### [ABOUT THIS EXERCISE]
In the material below, find each line holding the string "blue" and copy it.

### [TASK DATA]

--------------------------------------------------

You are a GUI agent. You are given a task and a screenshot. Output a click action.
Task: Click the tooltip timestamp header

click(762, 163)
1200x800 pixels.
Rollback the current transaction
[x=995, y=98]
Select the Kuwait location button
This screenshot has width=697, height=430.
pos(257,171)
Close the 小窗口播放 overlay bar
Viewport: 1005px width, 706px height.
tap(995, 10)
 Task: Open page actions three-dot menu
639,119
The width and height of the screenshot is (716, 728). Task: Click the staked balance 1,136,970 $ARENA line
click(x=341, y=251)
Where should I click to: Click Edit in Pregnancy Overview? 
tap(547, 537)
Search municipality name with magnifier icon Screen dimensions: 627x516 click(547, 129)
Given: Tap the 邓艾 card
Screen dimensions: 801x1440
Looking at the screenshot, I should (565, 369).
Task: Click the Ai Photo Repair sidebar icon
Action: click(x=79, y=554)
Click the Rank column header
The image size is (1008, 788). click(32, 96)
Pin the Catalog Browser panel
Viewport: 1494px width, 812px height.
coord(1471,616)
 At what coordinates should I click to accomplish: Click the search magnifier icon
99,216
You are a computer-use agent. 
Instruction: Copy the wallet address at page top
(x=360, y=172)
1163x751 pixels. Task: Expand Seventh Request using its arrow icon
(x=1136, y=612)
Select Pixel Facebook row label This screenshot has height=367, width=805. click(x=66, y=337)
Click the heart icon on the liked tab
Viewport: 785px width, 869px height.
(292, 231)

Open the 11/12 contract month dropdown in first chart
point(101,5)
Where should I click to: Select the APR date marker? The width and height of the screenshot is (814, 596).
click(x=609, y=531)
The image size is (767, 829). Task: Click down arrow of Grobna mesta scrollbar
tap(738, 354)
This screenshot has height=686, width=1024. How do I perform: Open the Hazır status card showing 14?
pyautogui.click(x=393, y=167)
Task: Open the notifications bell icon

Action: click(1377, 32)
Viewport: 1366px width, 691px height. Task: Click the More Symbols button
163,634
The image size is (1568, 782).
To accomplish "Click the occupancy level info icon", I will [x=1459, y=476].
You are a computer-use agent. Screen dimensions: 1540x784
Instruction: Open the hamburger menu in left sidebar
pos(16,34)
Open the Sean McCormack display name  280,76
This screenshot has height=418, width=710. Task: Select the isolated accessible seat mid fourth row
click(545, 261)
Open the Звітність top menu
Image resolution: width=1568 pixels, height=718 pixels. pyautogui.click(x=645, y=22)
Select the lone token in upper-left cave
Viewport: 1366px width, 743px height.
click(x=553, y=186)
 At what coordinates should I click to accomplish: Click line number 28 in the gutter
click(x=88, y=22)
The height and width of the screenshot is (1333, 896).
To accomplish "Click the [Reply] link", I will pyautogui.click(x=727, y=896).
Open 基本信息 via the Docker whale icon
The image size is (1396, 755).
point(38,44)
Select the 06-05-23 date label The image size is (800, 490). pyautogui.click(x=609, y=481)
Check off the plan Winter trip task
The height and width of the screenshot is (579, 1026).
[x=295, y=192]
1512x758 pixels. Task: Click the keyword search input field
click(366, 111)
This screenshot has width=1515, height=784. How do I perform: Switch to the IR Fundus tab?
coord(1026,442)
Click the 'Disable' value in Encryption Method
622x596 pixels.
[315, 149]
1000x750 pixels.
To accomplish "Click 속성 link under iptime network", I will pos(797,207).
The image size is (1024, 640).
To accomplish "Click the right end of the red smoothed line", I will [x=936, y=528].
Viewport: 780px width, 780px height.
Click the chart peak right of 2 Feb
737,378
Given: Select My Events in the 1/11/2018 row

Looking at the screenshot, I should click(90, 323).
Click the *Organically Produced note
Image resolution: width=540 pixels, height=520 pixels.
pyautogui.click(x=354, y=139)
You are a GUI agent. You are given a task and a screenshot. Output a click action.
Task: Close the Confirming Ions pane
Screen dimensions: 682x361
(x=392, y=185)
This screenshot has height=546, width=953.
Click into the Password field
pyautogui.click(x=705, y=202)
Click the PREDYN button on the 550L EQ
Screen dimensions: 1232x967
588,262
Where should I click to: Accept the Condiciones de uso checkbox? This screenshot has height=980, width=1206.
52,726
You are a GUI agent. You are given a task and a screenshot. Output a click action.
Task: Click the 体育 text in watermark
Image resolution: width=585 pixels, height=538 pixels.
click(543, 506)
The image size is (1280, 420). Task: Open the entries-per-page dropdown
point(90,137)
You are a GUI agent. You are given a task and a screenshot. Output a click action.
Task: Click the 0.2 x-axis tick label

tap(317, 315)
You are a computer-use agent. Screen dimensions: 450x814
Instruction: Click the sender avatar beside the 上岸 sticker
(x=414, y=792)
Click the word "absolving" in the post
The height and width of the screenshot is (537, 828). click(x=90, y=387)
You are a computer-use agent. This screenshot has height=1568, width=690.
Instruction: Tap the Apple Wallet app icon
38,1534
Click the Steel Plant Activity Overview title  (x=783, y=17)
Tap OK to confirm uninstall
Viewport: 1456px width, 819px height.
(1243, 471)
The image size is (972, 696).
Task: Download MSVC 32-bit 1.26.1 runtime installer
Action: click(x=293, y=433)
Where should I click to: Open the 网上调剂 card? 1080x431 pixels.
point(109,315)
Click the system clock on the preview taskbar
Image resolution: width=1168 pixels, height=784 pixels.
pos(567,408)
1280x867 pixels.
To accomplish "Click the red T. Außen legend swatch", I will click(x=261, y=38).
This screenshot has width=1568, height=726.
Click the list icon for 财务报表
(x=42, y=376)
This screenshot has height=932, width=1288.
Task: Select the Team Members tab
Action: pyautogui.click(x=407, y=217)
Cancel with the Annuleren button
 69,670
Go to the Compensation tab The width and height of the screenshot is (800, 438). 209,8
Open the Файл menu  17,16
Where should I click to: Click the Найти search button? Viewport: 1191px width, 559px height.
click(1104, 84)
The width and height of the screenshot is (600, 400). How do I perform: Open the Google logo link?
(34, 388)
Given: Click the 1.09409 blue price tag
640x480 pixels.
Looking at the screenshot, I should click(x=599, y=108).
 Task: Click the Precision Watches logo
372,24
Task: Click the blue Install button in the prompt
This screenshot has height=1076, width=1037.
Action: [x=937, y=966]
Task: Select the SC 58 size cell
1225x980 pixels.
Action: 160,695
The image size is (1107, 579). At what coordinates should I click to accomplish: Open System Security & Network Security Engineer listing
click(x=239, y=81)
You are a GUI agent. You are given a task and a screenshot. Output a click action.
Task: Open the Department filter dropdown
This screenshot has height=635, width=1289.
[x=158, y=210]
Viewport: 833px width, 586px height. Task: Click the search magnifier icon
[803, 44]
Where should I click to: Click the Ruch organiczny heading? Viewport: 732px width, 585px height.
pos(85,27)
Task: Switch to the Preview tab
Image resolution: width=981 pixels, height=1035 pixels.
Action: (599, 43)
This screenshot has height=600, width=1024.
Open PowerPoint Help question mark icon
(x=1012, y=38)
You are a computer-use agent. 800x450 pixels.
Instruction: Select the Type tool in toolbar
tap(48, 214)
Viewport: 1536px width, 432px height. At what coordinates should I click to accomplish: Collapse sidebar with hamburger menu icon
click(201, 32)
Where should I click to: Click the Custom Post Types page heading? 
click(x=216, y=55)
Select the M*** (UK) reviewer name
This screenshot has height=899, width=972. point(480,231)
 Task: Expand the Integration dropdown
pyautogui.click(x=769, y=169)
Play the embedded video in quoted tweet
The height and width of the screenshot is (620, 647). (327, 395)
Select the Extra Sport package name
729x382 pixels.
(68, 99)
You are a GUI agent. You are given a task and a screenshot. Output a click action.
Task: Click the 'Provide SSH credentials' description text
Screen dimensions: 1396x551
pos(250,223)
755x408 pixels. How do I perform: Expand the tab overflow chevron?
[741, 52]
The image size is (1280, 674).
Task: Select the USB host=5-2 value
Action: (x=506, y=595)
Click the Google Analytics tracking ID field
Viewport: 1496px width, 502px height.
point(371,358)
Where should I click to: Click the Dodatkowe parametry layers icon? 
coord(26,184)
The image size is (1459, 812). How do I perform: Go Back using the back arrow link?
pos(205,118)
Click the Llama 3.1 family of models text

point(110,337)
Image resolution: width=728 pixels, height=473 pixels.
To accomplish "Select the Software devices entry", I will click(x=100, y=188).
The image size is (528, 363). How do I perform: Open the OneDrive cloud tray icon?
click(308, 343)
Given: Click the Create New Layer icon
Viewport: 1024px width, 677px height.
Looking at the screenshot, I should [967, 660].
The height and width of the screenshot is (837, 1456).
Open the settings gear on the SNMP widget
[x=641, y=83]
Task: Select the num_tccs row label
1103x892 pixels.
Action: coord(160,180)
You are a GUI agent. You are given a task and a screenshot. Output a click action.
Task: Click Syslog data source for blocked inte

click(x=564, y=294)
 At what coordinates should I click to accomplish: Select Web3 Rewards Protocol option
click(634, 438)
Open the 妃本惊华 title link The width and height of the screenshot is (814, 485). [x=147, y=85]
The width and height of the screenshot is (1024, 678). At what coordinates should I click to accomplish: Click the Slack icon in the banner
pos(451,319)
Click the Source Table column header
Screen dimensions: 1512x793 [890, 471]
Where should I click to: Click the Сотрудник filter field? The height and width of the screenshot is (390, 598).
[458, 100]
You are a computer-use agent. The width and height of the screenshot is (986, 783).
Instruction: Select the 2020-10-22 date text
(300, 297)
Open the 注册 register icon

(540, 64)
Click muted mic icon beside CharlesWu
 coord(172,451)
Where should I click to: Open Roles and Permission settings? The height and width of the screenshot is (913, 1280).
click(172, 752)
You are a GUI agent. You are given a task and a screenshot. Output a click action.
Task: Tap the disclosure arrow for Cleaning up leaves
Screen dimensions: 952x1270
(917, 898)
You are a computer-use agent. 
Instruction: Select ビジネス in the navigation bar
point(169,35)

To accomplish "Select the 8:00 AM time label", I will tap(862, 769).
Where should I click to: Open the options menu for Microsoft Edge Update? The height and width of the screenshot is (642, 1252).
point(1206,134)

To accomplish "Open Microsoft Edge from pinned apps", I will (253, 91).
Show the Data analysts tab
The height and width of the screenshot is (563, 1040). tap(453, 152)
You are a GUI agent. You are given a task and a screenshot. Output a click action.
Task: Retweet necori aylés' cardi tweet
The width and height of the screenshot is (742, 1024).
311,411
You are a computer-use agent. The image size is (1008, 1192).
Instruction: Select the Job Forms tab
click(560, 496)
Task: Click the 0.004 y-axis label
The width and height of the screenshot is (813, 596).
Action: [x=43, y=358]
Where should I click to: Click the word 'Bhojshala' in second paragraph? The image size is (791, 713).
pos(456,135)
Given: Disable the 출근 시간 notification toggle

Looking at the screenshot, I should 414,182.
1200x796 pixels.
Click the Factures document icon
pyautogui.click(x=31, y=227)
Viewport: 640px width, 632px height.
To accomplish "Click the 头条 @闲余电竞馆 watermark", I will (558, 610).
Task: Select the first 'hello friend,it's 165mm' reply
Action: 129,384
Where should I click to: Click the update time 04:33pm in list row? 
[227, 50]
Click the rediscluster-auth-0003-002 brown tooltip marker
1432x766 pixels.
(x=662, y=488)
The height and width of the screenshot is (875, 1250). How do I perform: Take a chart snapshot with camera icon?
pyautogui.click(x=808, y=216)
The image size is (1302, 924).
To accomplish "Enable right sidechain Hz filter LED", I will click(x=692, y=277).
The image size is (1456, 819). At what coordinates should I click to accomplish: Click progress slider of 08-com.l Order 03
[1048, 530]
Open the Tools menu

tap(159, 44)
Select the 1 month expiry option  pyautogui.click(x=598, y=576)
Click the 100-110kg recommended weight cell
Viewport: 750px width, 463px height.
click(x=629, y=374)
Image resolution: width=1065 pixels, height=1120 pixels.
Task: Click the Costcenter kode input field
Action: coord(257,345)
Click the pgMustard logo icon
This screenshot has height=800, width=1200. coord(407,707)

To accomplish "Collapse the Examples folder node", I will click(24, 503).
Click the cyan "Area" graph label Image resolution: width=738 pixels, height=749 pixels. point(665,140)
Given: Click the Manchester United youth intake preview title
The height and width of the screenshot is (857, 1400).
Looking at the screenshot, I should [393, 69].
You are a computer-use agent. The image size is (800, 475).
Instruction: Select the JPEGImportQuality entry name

--------------------------------------------------

### [OUTPUT OF THE TASK]
Given: Click the 1.09409 blue price tag
Task: Click the blue Install button in the prompt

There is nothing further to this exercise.